Task requirements>
[a] According to the article on unschooling, roughly what share of all home-schoolers are unschoolers?
[b] Resume the unschooling article where it stops, continuing directly after Sandra Dodd's quoted remarks.

Source excerpt>
-- Start --

Endless summer

Unschooling is a radical branch of home-schooling where kids control what and when they learn -- free of teachers, schedules and tests. Unschoolers say it's intellectually empowering. Critics call it irresponsible.

Published October 3, 2005 12:13PM (EDT)

Celine Joiris has never failed a test. Never eaten crappy cafeteria food. Never been picked last during gym. It's not that she's a supernaturally lucky 16-year-old -- she's simply never been to school. "I like the idea of studying, but school is just like incarceration," she explains. Her brother Julian, 17, agrees. "My approach is, planning, schedules -- OK. Tests, OK. College, OK. Whatever. But I don't really want to think much about it," he shrugs. "I can't tell you where I'll be in two years."

What's that? A smart 17-year-old without a plan? A bright, middle-class teenager who's not stressing out about SATs and admissions essays? In an era when college prep begins in preschool and adolescents need Palm Pilots to manage their after-school activities, such nonchalance has the power to shock. What about all those stories about home-schooled kids dominating national spelling bees and hogging spots at Harvard? Surely "whatever" is not in their vocabulary.

But Celine and Julian Joiris are not your typical home-schoolers -- they are unschoolers, followers of a radical approach to education that rejects not just the routines of traditional school, but the authoritative ideology it represents. Unschoolers make up approximately 5 to 10 percent of all home-schoolers. They learn without teachers, curricula or exams; rather, their whole lives are laboratories in which skills and smarts are acquired piecemeal, through casual interaction with the world around them.

In the last decade, the number of Americans who home-school has surged at a rate of 29 percent a year, to include more than 1.1 million adherents nationwide, according to the National Center for Education Statistics. But as their ranks have swelled and the movement has become more accepted, some of the contrarian ideals that once made it revolutionary have been diluted. Though there remain some real religious and ideological differences between traditional students and home-schoolers, on a practical level, at least, life for many home-schoolers bears a similarity to that of their public school counterparts. They work in online classes and with prepackaged curricula. They have tutors and field trips. They compete with one another over who has the most impressive internship and collect offers of admission from elite universities.

"When you buy a curriculum and set your kids down five days a week, except in the summer, all you're doing is playing school at home," says Sandra Dodd, a mother of three unschooled children from Albuquerque, N.M., and an outspoken unschooling advocate. "Most home-schoolers, especially Christian home-schoolers, believe that schools are too liberal and too lax," she explains. "On the other hand, unschoolers believe that schools are too inflexible. Our objections to school are 180 degrees apart from their objections. And so we are not only not on the same team, but school is actually closer to what they're doing than we are."

-- End --

Information shown>
-- Start --

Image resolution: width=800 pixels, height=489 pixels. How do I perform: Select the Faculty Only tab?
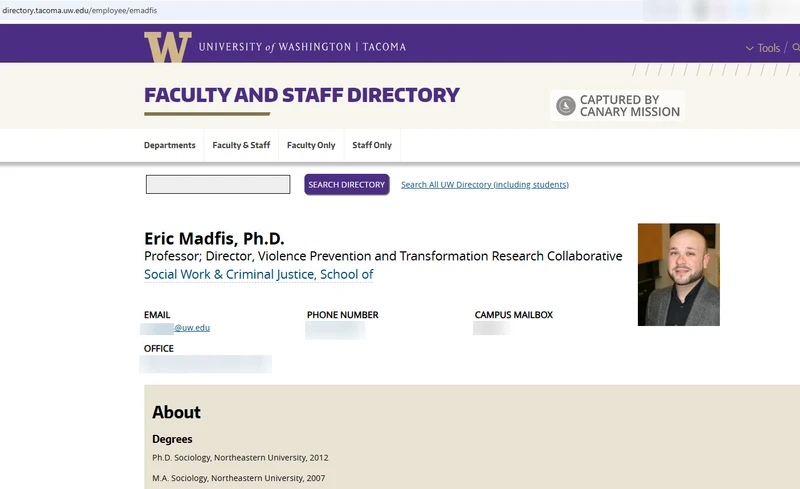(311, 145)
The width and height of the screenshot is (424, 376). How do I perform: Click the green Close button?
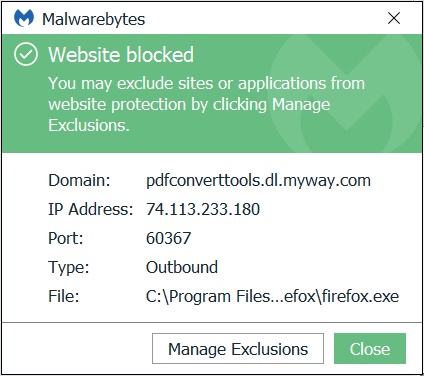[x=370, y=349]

-- End --

Task-by-task results>
[a] Approximately 5 to 10 percent.

[b]
Since 1960, when A.S. Neill published "Summerhill," a chronicle of life at his "free-learning" British boarding school, and American educational reformer John Holt coined the phrase "un-schooling" in his books of the late 1970s, the philosophy has emerged as the rebellious twin of the home-schooling movement. While paired in many people's minds, the two have distinct agendas and ideologies. "It is a distinction that is as old as the home-school movement itself, and is an artifact of the fact the movement grew out of both the alternative school movement of the 1970s and the Christian day school movement," explains Mitchell Stevens, professor of humanities and social sciences at New York University, and author of a definitive study of contemporary home-schooling. "And those distinctions reflect a larger tension in American culture in differences as to how we should raise our kids."

Indeed, while it is largely unschoolers' laissez-faire approach to learning that shocks the uninitiated, the most radical aspect of unschooling may not be the manner in which it approaches education, but the way it challenges parents to reimagine childhood. In "How Children Learn," published in 1967, John Holt wrote: "All I am saying is ... trust children. Nothing could be more simple -- or more difficult. Difficult, because to trust children we must trust ourselves -- and most of us were taught as children that we could not be trusted." Thirty years later, the belief that children are essentially capable creatures -- curious, independent and resilient -- is still at the heart of unschooling.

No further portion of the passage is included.